The return parade last year passed off peacefully after the Orange Order, with the support of senior loyalists linked to the UVF and UDA in north Belfast, carefully marshalled the parade. There was serious violence at the police lines on the Woodvale Road in 2013, but, as a result of the heavy Orange and loyalist stewarding, those parading and protesting dispersed peacefully last year.
That peaceful parade was predicated on an Orange Order and loyalist expectation that the dispute over the return parade by the Ardoyne shops would be resolved by this Twelfth. However, as that failed to happen, there is now concern among senior PSNI commanders that the same level of stewarding won’t be provided this year.
Loyalists have been protesting nightly in the area since the summer of 2013 when the return parade was banned, with those demonstrations centred on the Camp Twaddell protest site at the top of Twaddell Avenue close to the Ardoyne shops. Policing those protests have cost £17 million, police said on Friday.
Police also have a concern that dissident republican paramilitaries could try to stage attacks over the Twelfth period. In the past two years, dissidents exploited the Camp Twaddell protests to mount five attacks on police officers. No officer was killed in those incidents.
There is also particular police concern about two other parades, at Donegall Street beside St Patrick’s Church in central Belfast and on the Newtownards Road close to the Short Strand nationalist enclave, which have been the scenes of trouble in recent years.

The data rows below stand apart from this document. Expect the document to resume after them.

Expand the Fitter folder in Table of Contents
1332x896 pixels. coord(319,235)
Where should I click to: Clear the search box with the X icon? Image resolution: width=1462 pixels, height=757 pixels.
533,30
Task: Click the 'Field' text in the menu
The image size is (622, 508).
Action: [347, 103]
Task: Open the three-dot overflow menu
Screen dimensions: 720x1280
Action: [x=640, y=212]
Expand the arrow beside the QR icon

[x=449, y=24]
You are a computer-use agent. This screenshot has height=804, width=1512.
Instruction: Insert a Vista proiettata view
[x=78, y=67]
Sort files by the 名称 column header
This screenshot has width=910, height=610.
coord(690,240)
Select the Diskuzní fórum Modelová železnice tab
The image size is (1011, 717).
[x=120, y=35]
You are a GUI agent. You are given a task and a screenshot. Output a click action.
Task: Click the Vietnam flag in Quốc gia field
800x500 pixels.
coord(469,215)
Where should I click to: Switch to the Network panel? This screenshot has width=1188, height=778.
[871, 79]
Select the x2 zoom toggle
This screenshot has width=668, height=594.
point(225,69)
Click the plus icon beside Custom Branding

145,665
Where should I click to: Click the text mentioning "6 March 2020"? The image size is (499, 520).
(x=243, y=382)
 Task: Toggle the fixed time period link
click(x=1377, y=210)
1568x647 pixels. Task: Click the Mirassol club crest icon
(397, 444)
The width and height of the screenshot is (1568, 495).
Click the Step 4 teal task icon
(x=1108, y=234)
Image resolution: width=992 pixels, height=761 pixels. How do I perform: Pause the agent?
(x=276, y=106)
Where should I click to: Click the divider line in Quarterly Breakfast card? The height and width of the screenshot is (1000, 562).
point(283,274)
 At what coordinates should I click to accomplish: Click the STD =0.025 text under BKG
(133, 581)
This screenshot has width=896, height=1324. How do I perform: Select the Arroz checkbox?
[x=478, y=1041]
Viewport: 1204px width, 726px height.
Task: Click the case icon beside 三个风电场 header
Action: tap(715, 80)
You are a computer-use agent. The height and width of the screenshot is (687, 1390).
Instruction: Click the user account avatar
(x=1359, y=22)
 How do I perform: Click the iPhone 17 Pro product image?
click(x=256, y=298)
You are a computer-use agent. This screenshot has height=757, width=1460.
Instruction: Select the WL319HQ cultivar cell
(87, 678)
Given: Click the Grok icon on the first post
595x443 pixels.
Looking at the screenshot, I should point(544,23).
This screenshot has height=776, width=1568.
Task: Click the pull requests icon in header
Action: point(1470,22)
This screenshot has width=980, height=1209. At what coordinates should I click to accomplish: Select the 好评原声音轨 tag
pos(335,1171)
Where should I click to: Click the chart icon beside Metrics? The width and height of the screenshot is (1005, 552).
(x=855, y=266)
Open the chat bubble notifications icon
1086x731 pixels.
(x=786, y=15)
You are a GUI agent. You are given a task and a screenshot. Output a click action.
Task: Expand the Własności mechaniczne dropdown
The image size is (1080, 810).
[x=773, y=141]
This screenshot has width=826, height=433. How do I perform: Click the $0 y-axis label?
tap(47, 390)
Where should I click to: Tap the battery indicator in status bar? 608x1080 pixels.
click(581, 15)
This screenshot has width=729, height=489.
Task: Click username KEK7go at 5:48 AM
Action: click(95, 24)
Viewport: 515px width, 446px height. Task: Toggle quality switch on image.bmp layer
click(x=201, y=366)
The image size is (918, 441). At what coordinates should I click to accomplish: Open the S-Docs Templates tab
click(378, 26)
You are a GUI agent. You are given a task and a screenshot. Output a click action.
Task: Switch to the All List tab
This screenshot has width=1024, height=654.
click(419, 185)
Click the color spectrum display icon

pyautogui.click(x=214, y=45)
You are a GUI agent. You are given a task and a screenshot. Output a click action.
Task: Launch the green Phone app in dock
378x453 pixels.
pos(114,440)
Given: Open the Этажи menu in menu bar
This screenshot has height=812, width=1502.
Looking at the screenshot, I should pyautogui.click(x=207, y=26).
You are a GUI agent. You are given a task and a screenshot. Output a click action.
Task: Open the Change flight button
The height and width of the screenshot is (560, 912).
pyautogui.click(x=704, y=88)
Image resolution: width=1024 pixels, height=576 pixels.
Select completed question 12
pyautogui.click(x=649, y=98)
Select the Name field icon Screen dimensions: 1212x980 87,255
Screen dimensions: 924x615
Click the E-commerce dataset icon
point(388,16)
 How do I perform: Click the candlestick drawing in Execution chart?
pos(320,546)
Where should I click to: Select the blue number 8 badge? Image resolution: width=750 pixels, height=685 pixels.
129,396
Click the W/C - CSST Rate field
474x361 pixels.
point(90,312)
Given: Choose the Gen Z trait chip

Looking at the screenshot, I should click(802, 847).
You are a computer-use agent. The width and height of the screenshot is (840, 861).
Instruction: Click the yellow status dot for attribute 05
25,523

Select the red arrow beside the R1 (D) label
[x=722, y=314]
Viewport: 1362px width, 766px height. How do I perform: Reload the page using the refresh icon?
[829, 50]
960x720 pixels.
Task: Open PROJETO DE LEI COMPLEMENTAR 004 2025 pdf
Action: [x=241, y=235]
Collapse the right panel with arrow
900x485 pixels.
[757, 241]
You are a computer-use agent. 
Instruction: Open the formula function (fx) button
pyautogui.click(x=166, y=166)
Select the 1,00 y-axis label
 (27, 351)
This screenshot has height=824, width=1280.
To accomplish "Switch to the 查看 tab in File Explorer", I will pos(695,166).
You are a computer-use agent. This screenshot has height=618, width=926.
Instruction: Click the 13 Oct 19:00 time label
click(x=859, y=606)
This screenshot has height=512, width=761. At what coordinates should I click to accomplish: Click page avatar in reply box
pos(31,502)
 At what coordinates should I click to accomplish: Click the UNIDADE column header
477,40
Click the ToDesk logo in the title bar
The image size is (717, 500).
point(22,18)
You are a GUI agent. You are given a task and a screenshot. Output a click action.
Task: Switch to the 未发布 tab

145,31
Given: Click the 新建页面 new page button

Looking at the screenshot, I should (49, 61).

Senior PSNI sources have appealed for calm. One commander urged the Orange Order to provide the same level of marshalling as was present last year to try to ensure Monday concludes peacefully.
The Orange Order in a statement on Friday called for a peaceful Twelfth period, despite what it termed republican intolerance and provocation. “Anyone who responds with violence to such provocation only does a disservice to our cause and undermines all that we stand for,” it said.
As the pre-Twelfth “Eleventh Night” bonfires were being lit in different parts of Northern Ireland over this weekend, residents beside one of the bonfires at Chobham Street in east Belfast were leaving their homes because of safety concerns. The bonfire is one of the largest seen in recent years, which resulted in the North’s fire service warning residents of the dangers.
The land is owned by the North’s Department of Regional Development, whose employees have helped residents board up threatened properties.
Alliance Assembly member Chris Lyttle said "it is unacceptable in 2015 that a government department has allowed this bonfire to progress to the stage where residents are living in fear for the safety of their homes".